The loss of magnesium from the myocardium occurs so soon after hormonal or other challenge as to be suggested as a chemical means of detecting one of the earliest characteristics of myocardial damage (Lehr et al. 1976/1980). Its early loss after experimentally induced hypoxia (Table 7-6, from Hochrein et al., 1967) and from the heart after ischemia from coronary ligation suggests that the loss of magnesium from the fine structures of the myocardium are probably basic to the myocardial damage. Nutritional magnesium deficiency can result in early mitochondrial loss and damage directly or secondarily, as a result of focal ischemia from the narrowing of the intramyocardial vessels. Whether the hypoxia is relative or absolute, there are both increased net loss (efflux) of magnesium from myocardial cells and decreased magnesium influx during hypoxia (Polimeni and Page, 1974).
Evidence is presented that common to a wide variety of experimental models of experimental cardiomyopathy is early loss of myocardial magnesium. In his discussion of the lesions produced not only by isoproterenol, but by low doses of other catecholamines, and in other cardiopathic models [i.e., parathyroidectomy and phosphate loads, mineralocorticoid and phosphate loads (ESCN model of Selye), and hypoxic heart failure (Hochrein and Lossnitzer, 1969)], Lehr (1969) proposed that the common denominator was magnesium loss from the myocardium. He proposed that the magnesium loss is primary, and deserves closer scrutiny in view of its importance in the vital energy processes of the cell. He further proposed that its depletion might contribute to the initiation of cellular injury.
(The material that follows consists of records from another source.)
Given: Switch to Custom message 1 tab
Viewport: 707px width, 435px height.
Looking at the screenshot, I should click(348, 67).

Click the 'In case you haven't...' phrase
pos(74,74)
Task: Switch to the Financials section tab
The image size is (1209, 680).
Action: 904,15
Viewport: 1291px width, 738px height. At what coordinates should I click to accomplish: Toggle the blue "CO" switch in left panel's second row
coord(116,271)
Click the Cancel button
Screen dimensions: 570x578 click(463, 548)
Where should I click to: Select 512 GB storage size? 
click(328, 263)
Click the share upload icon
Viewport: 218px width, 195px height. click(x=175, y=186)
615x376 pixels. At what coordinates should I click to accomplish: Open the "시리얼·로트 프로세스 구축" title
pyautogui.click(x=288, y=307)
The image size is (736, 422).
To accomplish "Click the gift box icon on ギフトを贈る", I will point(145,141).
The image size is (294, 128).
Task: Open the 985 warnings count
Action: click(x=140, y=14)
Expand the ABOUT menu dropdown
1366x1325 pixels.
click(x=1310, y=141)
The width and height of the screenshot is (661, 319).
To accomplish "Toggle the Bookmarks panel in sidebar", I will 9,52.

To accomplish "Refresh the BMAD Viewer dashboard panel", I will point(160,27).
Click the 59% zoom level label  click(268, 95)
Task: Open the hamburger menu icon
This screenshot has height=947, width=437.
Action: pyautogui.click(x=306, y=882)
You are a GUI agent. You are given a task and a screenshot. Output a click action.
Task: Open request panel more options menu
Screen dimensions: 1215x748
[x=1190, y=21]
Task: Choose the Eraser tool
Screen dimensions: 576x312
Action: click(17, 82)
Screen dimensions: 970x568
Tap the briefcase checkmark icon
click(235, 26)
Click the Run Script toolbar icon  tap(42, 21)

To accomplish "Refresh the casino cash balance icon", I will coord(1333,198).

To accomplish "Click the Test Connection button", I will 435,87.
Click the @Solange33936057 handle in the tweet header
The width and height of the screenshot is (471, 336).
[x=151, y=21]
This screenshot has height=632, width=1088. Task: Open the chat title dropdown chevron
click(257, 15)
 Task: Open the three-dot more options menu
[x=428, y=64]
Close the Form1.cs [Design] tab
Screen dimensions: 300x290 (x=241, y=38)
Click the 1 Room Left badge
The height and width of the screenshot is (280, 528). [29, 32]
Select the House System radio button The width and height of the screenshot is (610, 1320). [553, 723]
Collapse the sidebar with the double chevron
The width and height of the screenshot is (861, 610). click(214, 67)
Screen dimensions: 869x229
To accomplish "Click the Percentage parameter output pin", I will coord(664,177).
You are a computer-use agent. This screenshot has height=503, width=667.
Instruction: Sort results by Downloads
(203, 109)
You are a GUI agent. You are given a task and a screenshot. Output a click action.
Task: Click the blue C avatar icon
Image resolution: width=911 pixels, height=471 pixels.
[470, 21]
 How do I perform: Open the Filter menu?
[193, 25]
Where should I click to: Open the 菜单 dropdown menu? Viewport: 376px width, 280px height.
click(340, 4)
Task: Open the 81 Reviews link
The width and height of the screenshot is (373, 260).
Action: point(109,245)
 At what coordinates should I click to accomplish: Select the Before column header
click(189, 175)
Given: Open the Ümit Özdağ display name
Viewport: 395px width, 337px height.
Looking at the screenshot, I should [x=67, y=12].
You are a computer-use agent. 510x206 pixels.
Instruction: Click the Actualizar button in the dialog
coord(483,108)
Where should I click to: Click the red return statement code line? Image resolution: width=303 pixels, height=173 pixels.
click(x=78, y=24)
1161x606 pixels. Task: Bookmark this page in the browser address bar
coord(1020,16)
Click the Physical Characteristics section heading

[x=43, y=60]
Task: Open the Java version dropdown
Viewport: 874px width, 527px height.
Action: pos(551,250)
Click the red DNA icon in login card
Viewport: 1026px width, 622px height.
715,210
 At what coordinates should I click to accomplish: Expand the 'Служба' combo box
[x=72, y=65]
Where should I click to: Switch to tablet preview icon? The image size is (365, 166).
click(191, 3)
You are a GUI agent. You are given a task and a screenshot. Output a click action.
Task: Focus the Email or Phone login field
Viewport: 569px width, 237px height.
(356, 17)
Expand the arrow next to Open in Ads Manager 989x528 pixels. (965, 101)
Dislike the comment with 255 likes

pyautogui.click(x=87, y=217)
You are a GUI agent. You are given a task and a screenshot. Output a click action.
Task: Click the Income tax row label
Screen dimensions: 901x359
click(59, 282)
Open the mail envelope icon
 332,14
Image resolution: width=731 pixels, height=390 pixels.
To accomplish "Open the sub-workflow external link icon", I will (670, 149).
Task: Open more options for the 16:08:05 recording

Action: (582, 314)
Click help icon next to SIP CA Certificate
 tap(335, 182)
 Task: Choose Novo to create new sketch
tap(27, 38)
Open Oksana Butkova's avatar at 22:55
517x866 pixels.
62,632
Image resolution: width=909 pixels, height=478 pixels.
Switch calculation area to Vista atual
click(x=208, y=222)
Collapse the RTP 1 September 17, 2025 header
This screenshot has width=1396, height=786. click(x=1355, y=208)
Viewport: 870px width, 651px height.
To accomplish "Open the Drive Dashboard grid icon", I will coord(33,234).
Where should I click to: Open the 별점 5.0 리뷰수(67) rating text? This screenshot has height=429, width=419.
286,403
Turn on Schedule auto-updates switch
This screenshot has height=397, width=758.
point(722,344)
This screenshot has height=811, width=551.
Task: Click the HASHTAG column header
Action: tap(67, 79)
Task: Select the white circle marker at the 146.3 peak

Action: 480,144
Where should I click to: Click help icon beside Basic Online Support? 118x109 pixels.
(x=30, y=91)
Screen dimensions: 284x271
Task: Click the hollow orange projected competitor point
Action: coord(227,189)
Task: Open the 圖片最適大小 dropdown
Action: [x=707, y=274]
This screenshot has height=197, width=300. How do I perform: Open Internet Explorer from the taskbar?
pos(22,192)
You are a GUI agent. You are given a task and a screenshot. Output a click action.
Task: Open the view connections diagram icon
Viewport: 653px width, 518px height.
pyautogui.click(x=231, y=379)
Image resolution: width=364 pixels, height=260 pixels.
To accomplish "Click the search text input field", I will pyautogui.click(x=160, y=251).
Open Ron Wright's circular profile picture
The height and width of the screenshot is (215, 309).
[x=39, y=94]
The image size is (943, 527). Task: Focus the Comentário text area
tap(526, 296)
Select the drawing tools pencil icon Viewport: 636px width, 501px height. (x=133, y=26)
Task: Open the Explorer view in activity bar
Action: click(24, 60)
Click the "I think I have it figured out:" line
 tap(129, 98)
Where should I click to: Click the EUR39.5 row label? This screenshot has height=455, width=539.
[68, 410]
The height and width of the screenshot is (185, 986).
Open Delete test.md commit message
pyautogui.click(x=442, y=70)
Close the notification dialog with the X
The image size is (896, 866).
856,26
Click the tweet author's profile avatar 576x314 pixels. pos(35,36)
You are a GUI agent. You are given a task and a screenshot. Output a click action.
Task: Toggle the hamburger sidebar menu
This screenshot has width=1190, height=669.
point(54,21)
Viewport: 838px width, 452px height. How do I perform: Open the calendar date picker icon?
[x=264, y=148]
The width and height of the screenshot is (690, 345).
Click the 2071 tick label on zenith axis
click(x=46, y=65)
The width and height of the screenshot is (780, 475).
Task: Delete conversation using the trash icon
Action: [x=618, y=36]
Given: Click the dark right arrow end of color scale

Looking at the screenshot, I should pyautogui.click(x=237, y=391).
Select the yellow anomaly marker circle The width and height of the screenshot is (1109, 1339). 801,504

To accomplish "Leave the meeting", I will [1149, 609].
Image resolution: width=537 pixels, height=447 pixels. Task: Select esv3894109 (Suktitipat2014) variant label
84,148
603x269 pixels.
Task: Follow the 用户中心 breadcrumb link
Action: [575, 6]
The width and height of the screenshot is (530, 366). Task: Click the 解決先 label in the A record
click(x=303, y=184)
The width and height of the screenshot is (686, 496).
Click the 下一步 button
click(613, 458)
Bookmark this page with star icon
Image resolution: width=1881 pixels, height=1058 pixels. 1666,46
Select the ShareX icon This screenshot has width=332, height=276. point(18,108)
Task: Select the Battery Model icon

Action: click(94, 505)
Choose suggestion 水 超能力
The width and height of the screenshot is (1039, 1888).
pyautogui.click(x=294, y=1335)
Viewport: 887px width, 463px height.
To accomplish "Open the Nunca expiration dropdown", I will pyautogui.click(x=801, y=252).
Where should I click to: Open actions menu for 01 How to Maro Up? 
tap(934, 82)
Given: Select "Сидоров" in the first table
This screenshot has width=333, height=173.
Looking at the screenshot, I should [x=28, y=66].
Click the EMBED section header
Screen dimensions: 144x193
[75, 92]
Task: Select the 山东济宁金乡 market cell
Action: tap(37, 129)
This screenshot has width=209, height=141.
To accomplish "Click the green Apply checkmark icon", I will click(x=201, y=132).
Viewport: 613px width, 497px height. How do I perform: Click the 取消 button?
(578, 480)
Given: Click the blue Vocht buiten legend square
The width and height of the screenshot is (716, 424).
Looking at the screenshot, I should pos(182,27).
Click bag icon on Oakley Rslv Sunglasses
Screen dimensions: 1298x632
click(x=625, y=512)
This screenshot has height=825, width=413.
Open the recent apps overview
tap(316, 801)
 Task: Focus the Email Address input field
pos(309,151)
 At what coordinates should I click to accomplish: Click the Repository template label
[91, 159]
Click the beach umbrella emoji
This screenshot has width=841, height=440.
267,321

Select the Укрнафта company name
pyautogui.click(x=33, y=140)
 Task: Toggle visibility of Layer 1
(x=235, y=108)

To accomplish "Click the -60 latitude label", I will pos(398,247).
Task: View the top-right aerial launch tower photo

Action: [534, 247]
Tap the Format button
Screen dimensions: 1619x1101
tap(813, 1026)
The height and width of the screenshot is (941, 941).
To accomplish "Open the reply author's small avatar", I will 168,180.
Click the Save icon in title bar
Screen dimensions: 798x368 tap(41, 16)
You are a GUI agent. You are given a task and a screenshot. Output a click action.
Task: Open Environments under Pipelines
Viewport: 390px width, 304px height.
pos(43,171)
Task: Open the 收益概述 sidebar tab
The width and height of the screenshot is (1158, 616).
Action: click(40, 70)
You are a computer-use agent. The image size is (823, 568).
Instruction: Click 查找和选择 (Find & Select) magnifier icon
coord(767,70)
It is the premise of this section that the underlying factor-that which determines whether the individual will withstand stress or other potentially cardiopathic factors-is the adequacy of magnesium in his heart. Some might develop dysrhythmias (possibly suddenly fatal) as a result of inadequacy of the damaged magnesium-dependent mitochondrial enzyme system to maintain normal ionic equilibrium, or as the conduction system is affected or myocardial cell excitability is increased by a low magnesium/calcium ratio (infra vide). Others might develop coronary arterial disease, including hypertension, and microscopic or gross myocardial lesions that lead to chronic heart disease. The foregoing section on the lability of cardiac magnesium shows that magnesium can be readily lost from the heart, but that it can also be quickly repleted. Barnes (1962) showed that puppies kept on magnesium deficient diets for two months lost proportionally as much magnesium from the heart as they did from bone, the major magnesium store of the body. The lower myocardial magnesium levels in residents of soft-water areas than in dwellers in hard-water areas (see Chapter 1) supports the contention that long-term suboptimal magnesium intakes are associated with loss of magnesium from the heart, and with a high incidence of sudden death from IHD.